Pushing the Wrong Button

The EU is leading efforts to destroy the Russian economy. This does not help Ukrainians and will likely accelerate the events Superbubble anticipates: the transition to a new monetary order.

Pushing the Wrong Button

Last week I meant to send a draft Superbubble email to myself for a read-through. But I pressed the wrong button and emailed it out instead.

Some of you noticed extra typos. But it doesn't matter, because I do not have the power to wreck national economies.

But our political leaders do have that power, and they have started to use it.

Bruno le Maire on TV, wanting to crash the Russian economy
Bruno le Maire, French Minister of the Economy and Finance.

In response to Putin's invasion, EU leaders put themselves at the forefront of efforts to punish Russia. And they are pushing buttons that will have extremely high costs for people in Europe and beyond.

The EU set the most aggressive sanctions, going four times harder than the US and UK combined:

Source: Bloomberg

Canada, the US, Australia and other nations on the list are a lot less reliant on Russian imports, so it costs them little to signal support. Canada imposed a total ban on Russian oil, but the small print shows that Canada hasn't imported Russian oil since 2018.

Maybe these sanctions are the morally right thing to do. I don't know. I don't see them helping the people of Ukraine much. And I don't see what will be achieved by piling misery onto the people of Russia. Will they rise up and overthrow Putin? Maybe. Would whoever who comes next be better?

Who knows. But let's roll the dice. Let's do something.

War frenzy is disguising the fact that the EU and US are in positions of great economic weakness. We cannot survive the very high energy costs that prolonged energy shortages bring. The system was already under enormous strain. Higher food and energy prices could put it over the edge, pulling forward financial and banking crises that were going to happen anyway.

Macro strategist Roaul Pal sees Europe printing cash and handing it out to cover food and energy costs ‘resulting from the obliteration of household finances’. Rising energy costs are inflationary. Rising food prices are inflationary. Printing money and handing it out, could push inflation well into double digits.

Even without a major systemic crash, Europeans will at some point start to question the punishment financial war inflicts on them. When will that happen? I'd guess long before the euro loses 10–20% of of its purchasing power.

And these sanctions will harm the world's poor most. Here's a prediction from before Putin's invasion:

We are on the cusp of a significant mass starvation event of our own making. Soon, tens of millions of the world’s most impoverished people will die from an inability to feed themselves, while many of those comfortably getting by now – especially in the Western World – are in for a shock.

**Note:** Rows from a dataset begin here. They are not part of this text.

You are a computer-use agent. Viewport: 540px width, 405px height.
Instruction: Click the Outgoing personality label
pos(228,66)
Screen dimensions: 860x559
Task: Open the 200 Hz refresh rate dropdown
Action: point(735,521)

With wheat hitting record prices every day, and fertilizers embargoed, the West can outbid the poor for basic food supplies. This risks famine.

Wealth comes from the earth

Russia is in a stronger economic position than the western media tells us. Unlike us they have very low debt and a very large proportion of the world's natural resources:

Leading nations based on natural resource value (in trillions of US dollars)

Civilization needs this stuff. And while America and Canada can eventually re-gear their economies to supply the bulk of their own natural resource needs, Europe's leaders overlooked one important fact:

There are no western European nations on the list above. And breaking with their nearest big provider could be disastrous. The effects are already showing up in commodity markets, which are straining under rising prices and margin calls:

This process has barely shown up in public consciousness, but has plenty more to run.

Western politicians are, in effect, devaluing our currencies. They do it by imposing sanctions that make the stuff we use much more expensive. Devaluing our currencies to harm an autocrat might harm that autocrat, but could easily harm Europe more.

Today, there are signs that Germany and other European national governments want to exit the sanctions spiral, but it could be too late. They may well have triggered the events that Superbubble has been anticipating. Zoltan Poszar, an influential analyst at Credit Suisse agrees:

"We are witnessing the birth of a new world (monetary) order centered around commodity-based currencies in the East that will likely weaken the Eurodollar system and also contribute to inflationary forces in the West … This crisis is not like anything we have seen since President Nixon took the U.S. dollar off gold in 1971. When this crisis and war) is over, the U.S. dollar should be much weaker."

Read that quote and read it again. It could be a valuable guide as we transition to a new economic order.

Whether it unfolds over days, weeks or months is anyone's guess.

Lord help us.

x C x

P.S. In response to comments after the last email, nothing here should be taken as endorsement of Putin or his invasion of Ukraine. I thought that was obvious, but seems like it needs to be said.